A man who sells cemetery plots once advised a prospective client that it’s never to early in life to pre-arrange (and pre-pay) for all his burial and funeral needs. “In all my years in this business, it’s clear that prices nearly double about every 10 years. So the best thing to do is lock in your prices at today’s rate by paying for everything now. It’s actually a great investment, when you come to think of it.” While that is so, it is also worthwhile to consider that pre-planing one’s funeral and burial arrangements is a great gift to their surviving loved ones, who are often not prepared for the vast number of preparations they are tasked with admist the grief of losing a loved one.
The client decided on an even better investment. He took the time to plan his own memorial service very carefully, so his family could avoid stepping foot in a funeral home entirely upon his death.
“The funeral industry is going to make sure that, no matter how frugal a family is, every customer who walks in the door is going to end up spending at least what the, mostly arbitrary, “national average” says people spend on funerals,” the man later said on his personal blog. “There is no break from exorbitant expense of $10,000 or more (at the current price) if you intend to employ a funeral home’s services.”
Here is a guide to many ideas for avoiding huge expenses by planning very inexpensive alternatives to a traditional funeral (as defined by funeral home practices).
Legend has it that Buddha was approached by a man who was distraught over the death of a dear friend. Not knowing what to do to shake the blues, the man begged Buddha for a suggestion. “Throw a party” was the reply.
Parties are a great alternative to a funeral. And a party implies no special expense. Or, as one snide commentator put it, “I can throw a heck of a party for the same $12,000 that a funeral home would charge me to put on a regular funeral.”
This idea of Buddha’s may have been a novel one for his time (actually, Buddha is well known for innocently challenging the traditional ideas of his time), but in modern days it is a popular thought that is achieving more and more popularity each year. In fact, a notable trend in funerals in recent years is to avoid that word all together – even during ceremonies that follow a traditional funeral format. Instead, many families choose to refer to their services in honor of their deceased loved one as simply a “celebration of life.” And for a growing number of families each year, “celebration of life,” translates directly into “party.”
The logistics of throwing a “party” instead of a “funeral” leave plenty of room for creativity. When planning this sort of alternative to a funeral it is best to consider that this celebration may not be a “party,” in its strictest sense. The serving of alcohol, for example, may or may not be appropriate. As is the introduction of live music and even dancing. These, and many other, matters of logistics must be strongly taken into account if this is the choice that you and your loved ones choose as an alternative to a funeral. It is strongly advised that, if a deceased person has not left specific instructions that a party be held in place of a traditional funeral, that this option not be employed as the sole celebration in honor of his or her memory.
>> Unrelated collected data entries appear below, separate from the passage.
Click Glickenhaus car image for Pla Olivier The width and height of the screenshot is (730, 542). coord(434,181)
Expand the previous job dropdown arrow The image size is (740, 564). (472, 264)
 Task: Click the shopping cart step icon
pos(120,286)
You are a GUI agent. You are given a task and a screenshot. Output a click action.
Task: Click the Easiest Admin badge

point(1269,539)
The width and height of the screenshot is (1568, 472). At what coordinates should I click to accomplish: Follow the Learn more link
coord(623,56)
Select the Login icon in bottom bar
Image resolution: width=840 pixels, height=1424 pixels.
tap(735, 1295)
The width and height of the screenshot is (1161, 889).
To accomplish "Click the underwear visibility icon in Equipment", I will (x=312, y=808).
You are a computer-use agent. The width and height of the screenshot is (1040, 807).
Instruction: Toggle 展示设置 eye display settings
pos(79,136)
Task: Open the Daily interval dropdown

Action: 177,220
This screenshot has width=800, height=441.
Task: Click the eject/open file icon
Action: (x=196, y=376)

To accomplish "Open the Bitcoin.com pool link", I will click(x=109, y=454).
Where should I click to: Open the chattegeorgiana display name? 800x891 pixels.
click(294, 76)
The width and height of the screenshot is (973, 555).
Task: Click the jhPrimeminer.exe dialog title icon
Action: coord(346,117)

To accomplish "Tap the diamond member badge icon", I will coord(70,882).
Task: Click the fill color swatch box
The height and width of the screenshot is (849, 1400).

Environmentally Sensitive Idea
As of this writing, most funeral homes cannot be counted upon to offer their customers a wide array of products that, while less expensive than traditional funeral ware such as metal caskets and large, granite headstones, are environmentally sensitive. Nevertheless, plenty of earth-friendly products are available widely from retailers that are not licensed funeral homes. Those looking for alternatives to traditional funeral can have surprising easy access these days to such products as simple, biodegradable caskets; biodegradable cremation urns that degrade easily, blending into the elements; and even headstones that can be assured to fade safely away after their earthly purpose (as a record of a person’s life) is no longer needed. Again, it is important for anyone planning a memorial service to realize that it’s highly possible that these types of products will not likely be mentioned by a typical funeral director in his or her dealings with a family. Though, to be fair, most funeral directors are able to make such products available upon request, but consumers should understand that the products will usually be available for less money from other sources.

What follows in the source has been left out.